The Man Who Doesn't Believe in States
There are people who want to change the system from within. And there is one man who wrote that the system should cease to exist.
There are people who want to change the system from within. There are people who want to seize power and run the system. And there is one man who wrote in plain text that the system should cease to exist.
His name is Peter Thiel. He funded Musk, Zuckerberg, and the Vice President of the United States. He built a private intelligence company on CIA money. He founded an organization that wants to create states in the open ocean — beyond the jurisdiction of any government on earth.
And none of this is a secret. He wrote about it himself.
The Boy From Three Countries
Peter Andreas Thiel was born on October 11, 1967 in Frankfurt, West Germany. His family moved to the United States when he was one year old — first to Cleveland, then, after several years in South West Africa and Namibia, to California.
Think about that. A boy born in postwar Germany. A childhood in Namibia, a former colony under South African rule. Adolescence in California. He grew up interested in mathematics, chess, and debate. He became a chess master.
A man who grew up in three different political systems, on three different continents, observed from three different vantage points how states are constructed. And reached one conclusion: none of the systems works the way it should.
Stanford: Where It All Began
In 1985, Thiel graduated from high school with the highest grades and enrolled at Stanford University. He studied philosophy and was elected to Phi Beta Kappa. Simultaneously he led the student chapter of the Federalist Society.
In 1987, he founded The Stanford Review — a student newspaper with libertarian and conservative ideology. He became its first editor-in-chief.
Look at the list of people who passed through the Stanford Review after him. Jay Bhattacharya — subsequently director of the National Institutes of Health. David Sacks — subsequently the White House advisor on AI and cryptocurrency.
A student newspaper founded in 1987 produced two people who today stand at the helm of American technology policy. This is not a newspaper. This is a talent pipeline.
The Stanford Review received support from the very beginning from Irving Kristol — one of the founding fathers of neoconservatism and a former Trotskyist turned right-wing ideologue whose ideas shaped American foreign policy after 9/11.
A student. A libertarian newspaper. Funding from the architect of America's "endless wars."
The Book He Wrote With His Friend
In 1992, immediately after graduating from law school, Thiel co-authored with David Sacks a book called "The Diversity Myth" — about the alleged political intolerance at Stanford.
David Sacks. Remember this name.
Sacks — co-author of Thiel's first book. PayPal partner. Longtime ally. Today — the President of the United States' advisor on artificial intelligence and cryptocurrency.
Two students wrote a book together in 1992. Thirty-three years later, one of them determines the technology policy of the world's largest superpower.
The Manifesto Nobody Was Supposed to Read
In 2009, Thiel published an essay in the libertarian Cato Institute. It was simply titled: "The Education of a Libertarian."

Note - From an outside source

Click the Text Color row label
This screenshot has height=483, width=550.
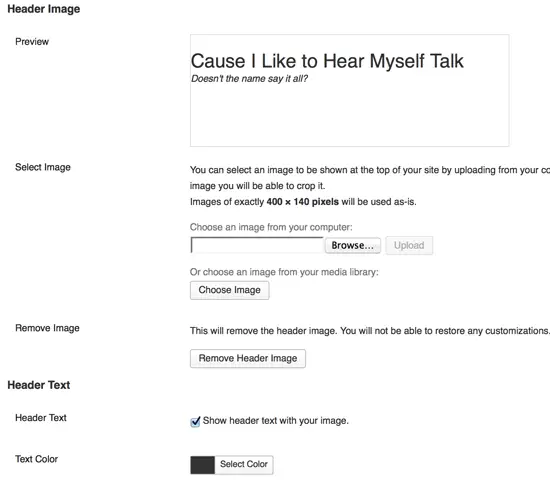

This is not an academic text. It is the confession of a man who decided that politics is useless — and moved on to the next phase.

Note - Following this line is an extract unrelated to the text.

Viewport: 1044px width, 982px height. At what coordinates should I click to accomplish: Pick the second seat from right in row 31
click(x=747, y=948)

"I no longer believe that freedom and democracy are compatible," he wrote.
"Since 1920, the vast increase in welfare beneficiaries and the extension of the franchise to women — two constituencies that are notoriously tough for libertarian candidates — have rendered the notion of 'capitalist democracy' into an oxymoron."
Read that again. A man with a $26 billion fortune wrote that extending voting rights to women destroyed freedom.
But that is only the beginning.
Three Paths to Freedom From the State
In the same essay, Thiel described three paths to liberation from politics.
Path one: cyberspace. Technologies that minimize the influence of politics. "A deadly race between politics and technology, in which human freedom is the prize."
Path two: space. Colonization of other planets — beyond any earthly governments. Which is precisely why Thiel funds SpaceX.
Path three: the ocean. The Seasteading Institute — an organization Thiel funded with $1.25 million. Its goal: floating city-states in international waters, beyond the jurisdiction of any government on earth. No taxes. No minimum wage. No welfare. No democratic elections.
Thiel proposed the creation of settlements free from politics in cyberspace, space, and the sea. And unlike others who make such declarations, Thiel has a technology empire in cyberspace, shares in Musk's company, and a company exploring the possibility of building floating settlement platforms.
These are not the fantasies of a wealthy eccentric. This is a strategy — with specific investments.
Palantir: A State Within the State
Named after the all-seeing stones from The Lord of the Rings, Palantir provides data analytics services to government agencies and corporations. Its contracts with agencies like ICE demonstrate how Thiel's theoretical rejection of democracy has translated into practical tools of governance.
The man who wrote that freedom and democracy are incompatible founded a company that tracks immigrants for a government he doesn't trust.
A contradiction? No. This is pragmatism. Thiel is not against the state. He is against a state that is not under his control.
Conclusion
He once declared that freedom and democracy are incompatible — and that the former is preferable.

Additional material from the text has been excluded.